It’s all the more unfortunate, then, that he didn’t expend as much effort on his screenplay, seeing as the dialogue and story of “Avatar” are both leaden and utterly predictable. Believe it or not, Jake loves his Na’vi body and comes to understand the native people more than his own. Amazingly, he earns the trust of his fellow Na’vi warriors, even the ones who ridicule him upon their initial meeting, and develops a romance with one of “the locals.” This central storyline is right out of “A Man Called Horse” and “Dances With Wolves,” while Jake’s impassioned plea to the Na’vi to take up arms against their more technologically advanced, yet naive, human foes has a definite “Braveheart” flavor to it. There’s even a “Tree of Life,” while the Na’vi’s musical prayers to their deity actually made me recall another native tribe proclaiming the glory of Mothra decades ago! Looking for a “Conan” homage? How about Jake praying to the Na’vi “god” before the big battle. Difficult sacrifices? Rest assured that some Na’vi family members (and animals) don’t make it out of Cameron’s climax alive. And a female vocalist wailing on the soundtrack while the Na’vi take stock of their plight in slow-motion? “Avatar” has all that -- and more!

None of these “influences” would be that significant if the film weren’t so pretentious, or if it had established characters and situations you care about, and it’s here where Cameron’s picture fails most significantly. Particularly considering the film’s duration, it’s shocking how threadbare the character development is -- for example, all we really know about Jake is that his brother was involved with the Avatar project (a plot element that has no payoff at all) -- while there are precious few scenes where characters stop and reflect about what’s going on. Most of the movie’s first half is a succession of montages showing Jake bonding with the Na’vi, while a slew of subplots curiously go undeveloped (such as Weaver’s prior meetings with the Na’vi, a fellow Avatar “user” played by Joel Moore who looks at Jake as a rival, and basic guidelines for Jake’s how he’s able so easily to go back to his human body without the Na’vi ever noticing until a dramatic turning point in the script!). After the halfway point (and a particularly humorous love scene), the film quickly turns into a loud assault on the senses with endless action scenes finding the “bad guys” (Lang’s colonel and squadrons of soldiers) beating up on “the good guys” (the Na’vi)...but there’s no emotion behind it because the film hasn’t developed its characters to any substantive degree.

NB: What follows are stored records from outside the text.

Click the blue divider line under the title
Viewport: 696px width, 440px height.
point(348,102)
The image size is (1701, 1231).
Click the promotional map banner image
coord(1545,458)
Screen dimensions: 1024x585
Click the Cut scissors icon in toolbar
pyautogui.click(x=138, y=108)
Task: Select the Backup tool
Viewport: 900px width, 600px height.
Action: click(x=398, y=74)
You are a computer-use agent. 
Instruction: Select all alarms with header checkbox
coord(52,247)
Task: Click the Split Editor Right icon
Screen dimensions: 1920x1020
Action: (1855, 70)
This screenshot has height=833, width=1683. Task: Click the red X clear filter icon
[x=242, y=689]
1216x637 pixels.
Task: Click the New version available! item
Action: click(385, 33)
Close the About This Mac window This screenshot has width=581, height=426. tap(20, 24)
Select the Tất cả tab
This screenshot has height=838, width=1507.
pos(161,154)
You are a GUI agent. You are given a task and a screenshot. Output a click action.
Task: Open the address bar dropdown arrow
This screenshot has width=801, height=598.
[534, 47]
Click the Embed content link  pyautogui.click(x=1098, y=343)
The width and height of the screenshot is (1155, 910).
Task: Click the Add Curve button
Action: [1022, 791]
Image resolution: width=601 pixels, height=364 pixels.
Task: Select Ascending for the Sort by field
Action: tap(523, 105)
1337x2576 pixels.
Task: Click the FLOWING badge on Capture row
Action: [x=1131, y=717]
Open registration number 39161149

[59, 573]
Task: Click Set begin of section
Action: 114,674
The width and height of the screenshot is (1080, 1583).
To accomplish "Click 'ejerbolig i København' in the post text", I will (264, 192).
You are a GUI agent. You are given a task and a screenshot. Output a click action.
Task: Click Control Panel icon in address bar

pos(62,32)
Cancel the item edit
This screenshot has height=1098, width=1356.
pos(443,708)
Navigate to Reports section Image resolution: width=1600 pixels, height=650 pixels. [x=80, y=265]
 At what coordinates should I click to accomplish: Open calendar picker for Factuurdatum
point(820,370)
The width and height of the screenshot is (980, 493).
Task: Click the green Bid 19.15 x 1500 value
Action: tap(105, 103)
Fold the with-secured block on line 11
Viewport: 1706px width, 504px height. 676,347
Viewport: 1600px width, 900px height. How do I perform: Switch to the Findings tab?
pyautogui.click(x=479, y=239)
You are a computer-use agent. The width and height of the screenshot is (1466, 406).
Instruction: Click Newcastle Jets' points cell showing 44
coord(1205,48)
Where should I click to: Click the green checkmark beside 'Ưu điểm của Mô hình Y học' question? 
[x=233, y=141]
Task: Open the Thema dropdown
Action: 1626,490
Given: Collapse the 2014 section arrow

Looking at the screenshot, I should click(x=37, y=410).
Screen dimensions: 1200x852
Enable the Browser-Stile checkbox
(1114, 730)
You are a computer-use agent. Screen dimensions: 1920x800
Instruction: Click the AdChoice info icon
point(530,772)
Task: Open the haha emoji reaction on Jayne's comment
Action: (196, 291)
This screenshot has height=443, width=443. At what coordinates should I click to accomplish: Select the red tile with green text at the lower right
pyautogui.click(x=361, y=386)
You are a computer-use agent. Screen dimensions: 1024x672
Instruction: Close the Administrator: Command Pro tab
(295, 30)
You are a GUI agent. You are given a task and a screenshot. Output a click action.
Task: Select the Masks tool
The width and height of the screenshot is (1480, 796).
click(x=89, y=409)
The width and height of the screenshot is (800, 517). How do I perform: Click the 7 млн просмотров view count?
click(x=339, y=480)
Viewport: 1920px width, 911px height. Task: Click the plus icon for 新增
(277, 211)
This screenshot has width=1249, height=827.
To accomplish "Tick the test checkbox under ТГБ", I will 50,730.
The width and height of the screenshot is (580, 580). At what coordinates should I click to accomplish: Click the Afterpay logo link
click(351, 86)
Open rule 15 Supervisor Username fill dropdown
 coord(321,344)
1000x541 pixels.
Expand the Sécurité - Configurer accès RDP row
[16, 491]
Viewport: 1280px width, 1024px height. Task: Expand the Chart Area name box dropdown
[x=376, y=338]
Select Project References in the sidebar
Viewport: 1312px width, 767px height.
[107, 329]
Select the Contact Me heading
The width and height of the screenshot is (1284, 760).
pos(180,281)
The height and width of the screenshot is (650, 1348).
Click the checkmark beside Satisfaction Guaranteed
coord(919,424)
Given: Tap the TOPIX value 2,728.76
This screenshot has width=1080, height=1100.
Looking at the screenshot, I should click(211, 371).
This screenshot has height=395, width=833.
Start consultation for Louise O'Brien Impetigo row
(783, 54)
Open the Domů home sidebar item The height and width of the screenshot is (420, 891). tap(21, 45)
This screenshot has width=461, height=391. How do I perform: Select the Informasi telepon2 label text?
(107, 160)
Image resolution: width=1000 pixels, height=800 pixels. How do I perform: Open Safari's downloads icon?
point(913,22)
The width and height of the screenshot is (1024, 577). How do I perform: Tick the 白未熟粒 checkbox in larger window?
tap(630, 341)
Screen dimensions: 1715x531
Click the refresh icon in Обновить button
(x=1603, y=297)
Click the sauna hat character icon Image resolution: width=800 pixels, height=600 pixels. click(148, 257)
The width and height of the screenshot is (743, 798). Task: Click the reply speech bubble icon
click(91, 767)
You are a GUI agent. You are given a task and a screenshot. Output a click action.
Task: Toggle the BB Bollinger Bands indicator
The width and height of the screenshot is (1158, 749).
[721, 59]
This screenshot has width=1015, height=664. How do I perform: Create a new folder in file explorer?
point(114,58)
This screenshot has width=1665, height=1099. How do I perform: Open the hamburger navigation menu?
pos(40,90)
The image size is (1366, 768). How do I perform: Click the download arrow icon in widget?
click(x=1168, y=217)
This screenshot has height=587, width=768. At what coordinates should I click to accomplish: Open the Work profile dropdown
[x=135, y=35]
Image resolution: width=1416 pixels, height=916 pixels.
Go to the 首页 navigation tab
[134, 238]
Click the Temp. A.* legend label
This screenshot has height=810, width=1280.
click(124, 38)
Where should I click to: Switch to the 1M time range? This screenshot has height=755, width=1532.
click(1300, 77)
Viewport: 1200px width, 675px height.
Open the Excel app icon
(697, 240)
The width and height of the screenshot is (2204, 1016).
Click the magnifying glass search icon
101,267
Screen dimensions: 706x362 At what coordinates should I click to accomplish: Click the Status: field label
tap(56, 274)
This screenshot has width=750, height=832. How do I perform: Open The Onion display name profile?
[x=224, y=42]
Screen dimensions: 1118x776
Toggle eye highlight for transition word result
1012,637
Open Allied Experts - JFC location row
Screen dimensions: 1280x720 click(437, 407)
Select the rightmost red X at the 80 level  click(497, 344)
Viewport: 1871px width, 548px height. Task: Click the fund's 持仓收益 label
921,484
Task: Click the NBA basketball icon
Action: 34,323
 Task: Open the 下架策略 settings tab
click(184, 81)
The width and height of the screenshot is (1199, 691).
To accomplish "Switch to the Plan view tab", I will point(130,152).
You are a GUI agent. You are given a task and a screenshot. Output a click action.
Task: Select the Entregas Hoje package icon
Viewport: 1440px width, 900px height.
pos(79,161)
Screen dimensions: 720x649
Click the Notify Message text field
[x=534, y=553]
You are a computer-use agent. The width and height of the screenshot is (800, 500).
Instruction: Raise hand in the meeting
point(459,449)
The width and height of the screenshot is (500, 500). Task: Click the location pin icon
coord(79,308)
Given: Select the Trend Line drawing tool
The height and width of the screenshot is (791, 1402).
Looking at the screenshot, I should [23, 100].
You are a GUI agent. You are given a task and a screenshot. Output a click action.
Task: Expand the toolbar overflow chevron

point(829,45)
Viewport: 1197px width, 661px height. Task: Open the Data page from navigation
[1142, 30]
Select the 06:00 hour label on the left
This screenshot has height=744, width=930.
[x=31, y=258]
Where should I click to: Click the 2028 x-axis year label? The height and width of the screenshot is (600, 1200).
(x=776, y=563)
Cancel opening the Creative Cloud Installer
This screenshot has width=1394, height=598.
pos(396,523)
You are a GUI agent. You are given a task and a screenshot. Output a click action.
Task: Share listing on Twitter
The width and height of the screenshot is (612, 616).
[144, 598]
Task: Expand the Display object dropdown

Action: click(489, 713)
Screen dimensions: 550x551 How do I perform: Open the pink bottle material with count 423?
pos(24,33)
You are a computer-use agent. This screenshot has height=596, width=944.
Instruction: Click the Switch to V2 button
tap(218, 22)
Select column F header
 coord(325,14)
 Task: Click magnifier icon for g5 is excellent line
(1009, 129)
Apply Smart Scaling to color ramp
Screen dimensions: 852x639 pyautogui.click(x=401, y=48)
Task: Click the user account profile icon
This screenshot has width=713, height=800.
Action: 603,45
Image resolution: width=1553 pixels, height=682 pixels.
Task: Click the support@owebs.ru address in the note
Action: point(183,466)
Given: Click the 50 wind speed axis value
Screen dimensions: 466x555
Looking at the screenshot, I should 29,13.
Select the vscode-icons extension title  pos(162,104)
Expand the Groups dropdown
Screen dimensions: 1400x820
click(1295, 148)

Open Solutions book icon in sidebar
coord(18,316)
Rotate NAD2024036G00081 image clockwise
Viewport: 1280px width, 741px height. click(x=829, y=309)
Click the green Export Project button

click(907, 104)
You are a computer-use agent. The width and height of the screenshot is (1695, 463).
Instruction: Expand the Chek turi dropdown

It should also be noted that the film’s ecological and political messages are heavy-handed to an extreme. In addition to sermonizing about trees, leaves and high-flying animals (with dialogue so leaden it makes Disney’s “Pocahontas” seem like a work of art by comparison), Cameron goes to great lengths here to establish that white American males are the galaxy's greatest problem. In one unintentionally funny sequence, Jake informs us that the Na’vi wouldn’t want to learn anything from “us” – after all, humans are all about “lite beer and blue jeans.” Careful there, Jim -- those people you seem to hold a disdain for are also the ones bankrolling your home, your mantle of Oscars and everything else.

Another major disappointment is James Horner’s score. After having praised many of Horner’s works, especially of late, I was dismayed to hear Horner fall back on his old “bag of tricks” here with the return of vintage “Aliens” string stabs, the “Khan” horn motif, completely tired “ethnic” vocalizations and a main theme that resembles “Glory” with a note changed. Granted, the film does not offer Horner the opportunity to get inside the characters (it’s just not that kind of movie), but I suppose it’s appropriate a film this cliched ended up with one of Horner’s most uninspired, unsatisfying efforts in a long while.

Ultimately, “Avatar” is technically proficient and well-crafted enough to sustain a viewing (though I found the 3-D experience, at least during my viewing, to be underwhelming; outside of some objects often sitting in the foreground a lot of the movie appeared “flat”). Yet it’s also a movie that fails to generate the emotion and excitement so many of Cameron’s previous films have. “Avatar” may set a modern day benchmark in terms of technology and special effects but its story is decidedly antiquated in every facet, making it a movie of the moment as opposed to a picture that’s likely to hold up as the years pass.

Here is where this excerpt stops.